Hello Once again, I executed the command to replace the brick for lsy-gl-03 (as a simple way to repair a identity of files on lsy-gl-03): (gluster volume replace-brick TST lsy-gl-03:/diskForData/tst lsy-gl-03:/diskForTestData/tst-fix commit force) it must synchronize all files from live nodes (lsy-gl-01, lsy-gl-03), as i know. But as a result, I again got a discrepancy between the actual sizes on the disk (df -h) [root@LSY-GL-02 host]# df -h Filesystem Size Used Avail Use% Mounted on LSY-GL-02:/TST 500G 115G 385G 23% /mnt/tst /dev/sdc1 500G 110G 390G 22% /diskForTestData [root@LSY-GL-03 host]# df -h Filesystem Size Used Avail Use% Mounted on /dev/sdc1 500G 107G 394G 22% /diskForTestData LSY-GL-03:/TST 500G 115G 385G 23% /mnt/tst I finded diff files by exec a diff command (/diskForTestData/tst is symlink to /diskForTestData/tst-fix): [root@LSY-GL-02 ~]# diff <(ls -Ra /diskForTestData/tst/lsy-tst/) <(ssh host@lsy-gl-03 sudo ls -Ra /diskForTestData/tst/lsy-tst) 1c1 < /diskForTestData/tst/lsy-tst/: --- > /diskForTestData/tst/lsy-tst: 357638a357639,357643 > 00b0d046-1e1c-4088-bb67-527513bd432d.1 > 00b0d046-1e1c-4088-bb67-527513bd432d.2 > 00b0d046-1e1c-4088-bb67-527513bd432d.3 > 00b0d046-1e1c-4088-bb67-527513bd432d.4 > 00b0d046-1e1c-4088-bb67-527513bd432d.5 357644a357650,357652 > 0339fa08-fb52-4f9f-bbc1-998a88bad3a9.1 > 0339fa08-fb52-4f9f-bbc1-998a88bad3a9.2 > 0339fa08-fb52-4f9f-bbc1-998a88bad3a9.3 357652a357661,357663 ..... Also finded a reason, what arequal-checksum command shows a lot more regular files on lsy-gl-03 - it is folder /diskForTestData/tst/lsy-tst/.shard and files in it. But on lsy-gl-03 it have size like 70gb, but on lsy-lg-01,02 - 58gb [root@LSY-GL-03 .shard]# du -sh /diskForTestData/tst/lsy-tst/.shard/ 70G /diskForTestData/tst/lsy-tst/.shard/ [root@LSY-GL-02 host]# du -sh /diskForTestData/tst/lsy-tst/.shard/ 58G /diskForTestData/tst/lsy-tst/.shard/ Also I have folder /diskForTestData/tst/.shard with identical files (hardlinks, i think) What should I do with this situation ? Copy .shard files from lsy-l-03 on lsy-gl-02,01 ? Heal status count zero [root@LSY-GL-03 tst]# gluster volume heal TST info Brick lsy-gl-01:/diskForTestData/tst Status: Connected Number of entries: 0 Brick lsy-gl-02:/diskForTestData/tst Status: Connected Number of entries: 0 Brick lsy-gl-03:/diskForTestData/tst-fix Status: Connected Number of entries: 0
Adding the Sharding maintainer Krutika to the bug for any possible advice on comment#12.

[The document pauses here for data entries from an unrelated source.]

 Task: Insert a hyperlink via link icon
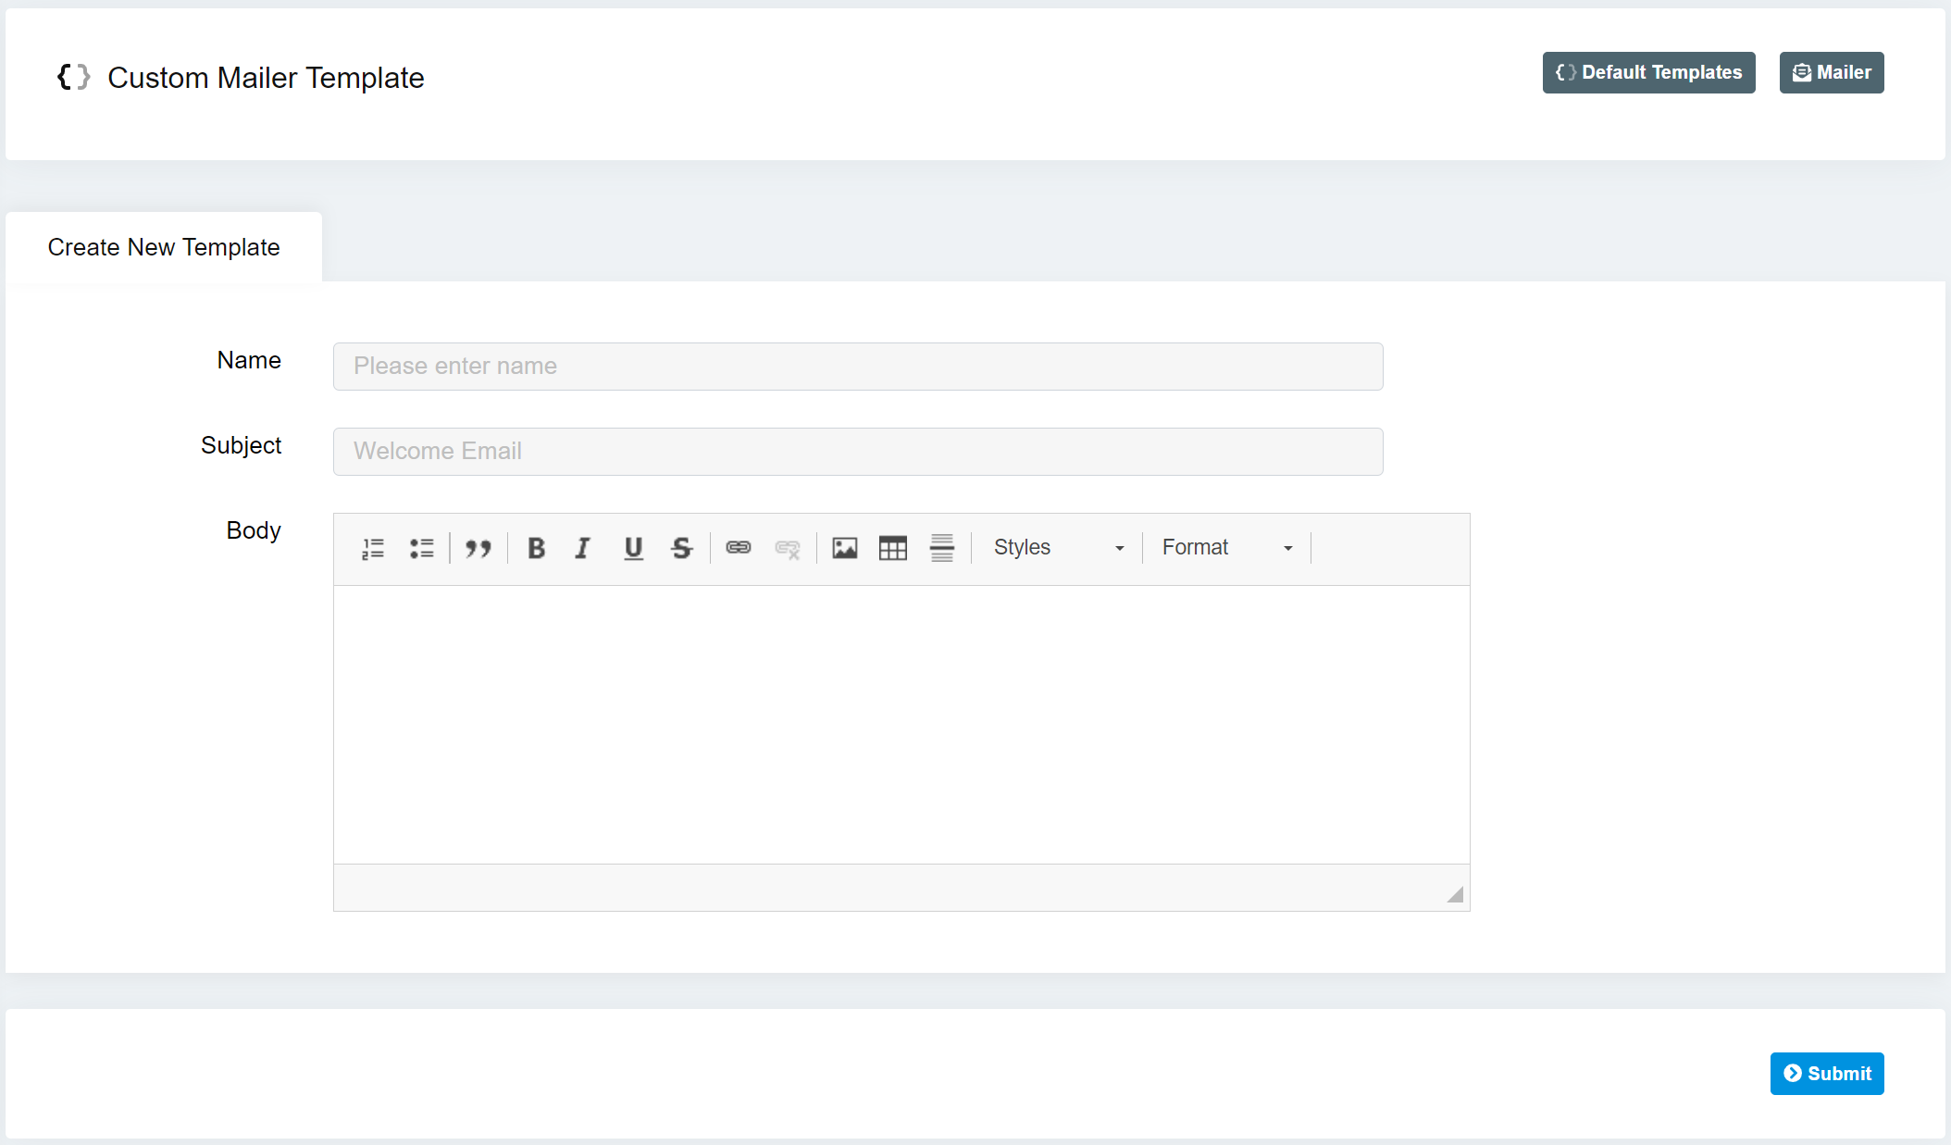point(739,548)
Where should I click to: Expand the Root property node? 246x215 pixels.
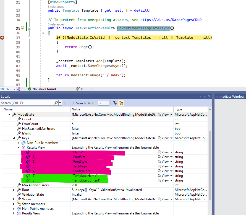coord(14,190)
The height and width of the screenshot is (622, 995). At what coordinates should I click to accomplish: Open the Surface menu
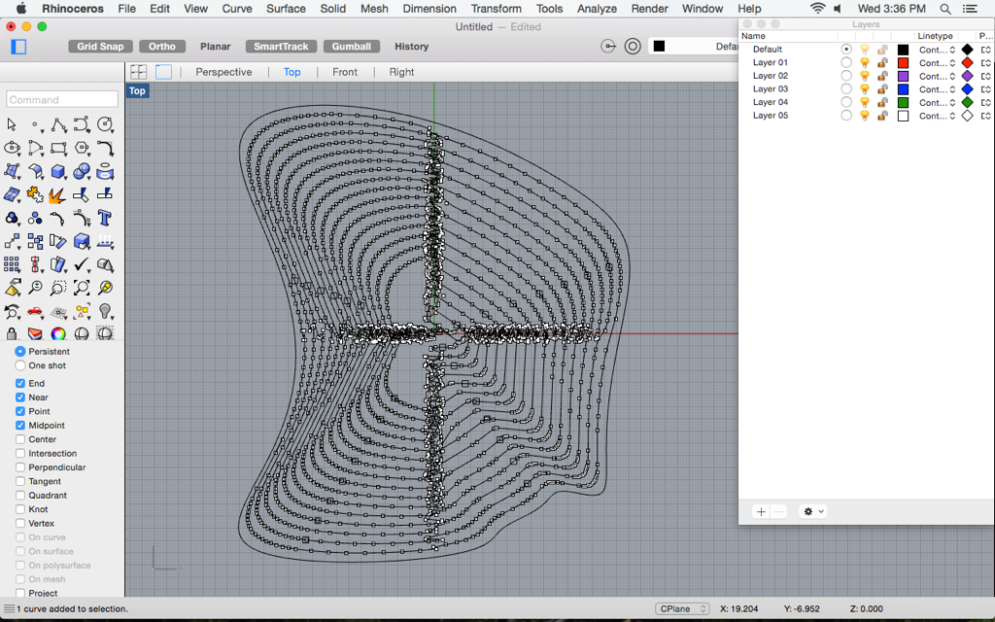coord(286,9)
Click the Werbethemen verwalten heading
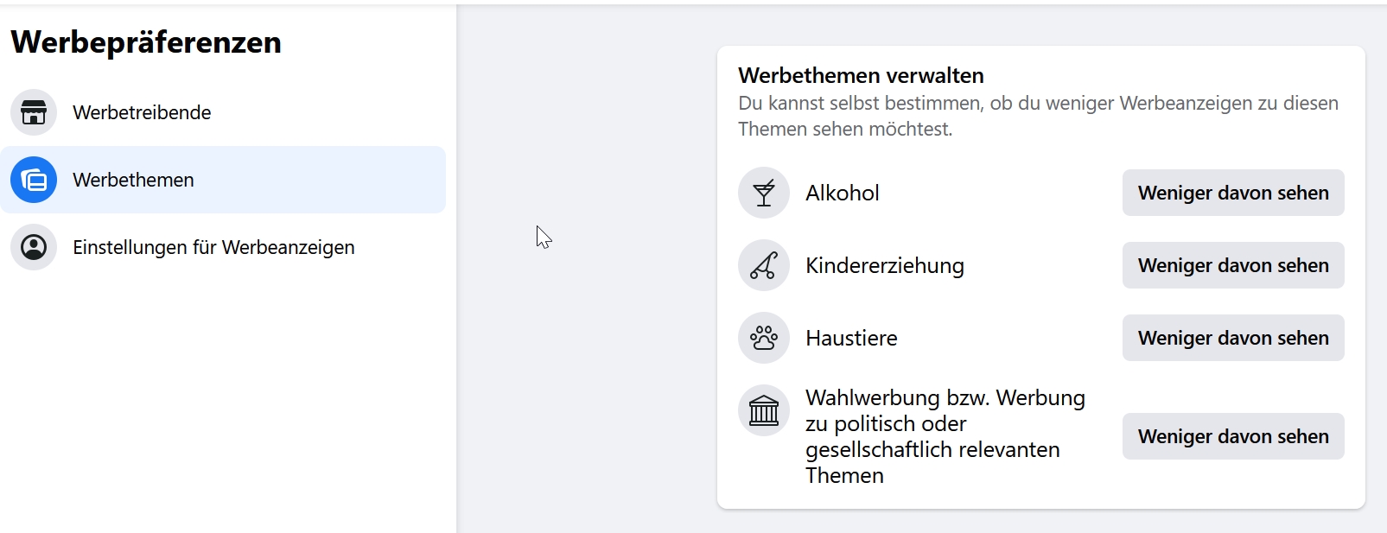This screenshot has height=533, width=1387. point(861,75)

(In reply to Ravishankar N from comment #13) > Adding the Sharding maintainer Krutika to the bug for any possible advice on > comment#12. Copying the shards across bricks from the backend is not a good idea. A parallel operation on the file while the copy is going on can lead to inconsistencies. Ravi, Seems like the main issue is replication inconsistency after a replace-brick. Any heal-related errors in the logs? I see cluster.favorite-child-policy set in volume-info. Would it be an issue here? (As an aside, network.ping-timeout is set to 5s and that's really low. @Sergey, you should probably set to a higher value, say 30s or more) -Krutika
cluster.favorite-child-policy should not cause any problems w.r.t missing files. Perhaps Sergey can check for errors in glustershd.log. FWIW, I did try out a replace brick with the volume options being the same as this one (and having files > shard size) and the heals were successful. This was on glusterfs-5.5.
Errors for what period? Since the last brick replacement (August 28) on lsy-gl-03 - there are no errors in the file glfsheal-TST.log, only informational messages Prior to this, all bricks were replaced sequentially (transfer over a separate disk on the node) - also no heal errros in logs glfsheal-TST.log on all nodes. After that, a problem was seen with the size of the raw data. In file glustershd.log from lsy-gl-03 - exist error messages, but not about TST volume
On lsy-gl-01,02 in file glustershd.log many info messages about selfeal operations when replace brick process works
Hello Are there any other suggestions or tips for me to do in this situation? Re-create TST volume and copy all data? Find all the file names that are broken into shards and run their forced heal? Also, why do the sizes of .shard folders on nodes differ? By the way, how much overhead should Gluster files take in volume? Now I see a difference of 5 GB on nodes 1 and 2? this is normal ? or should it be less?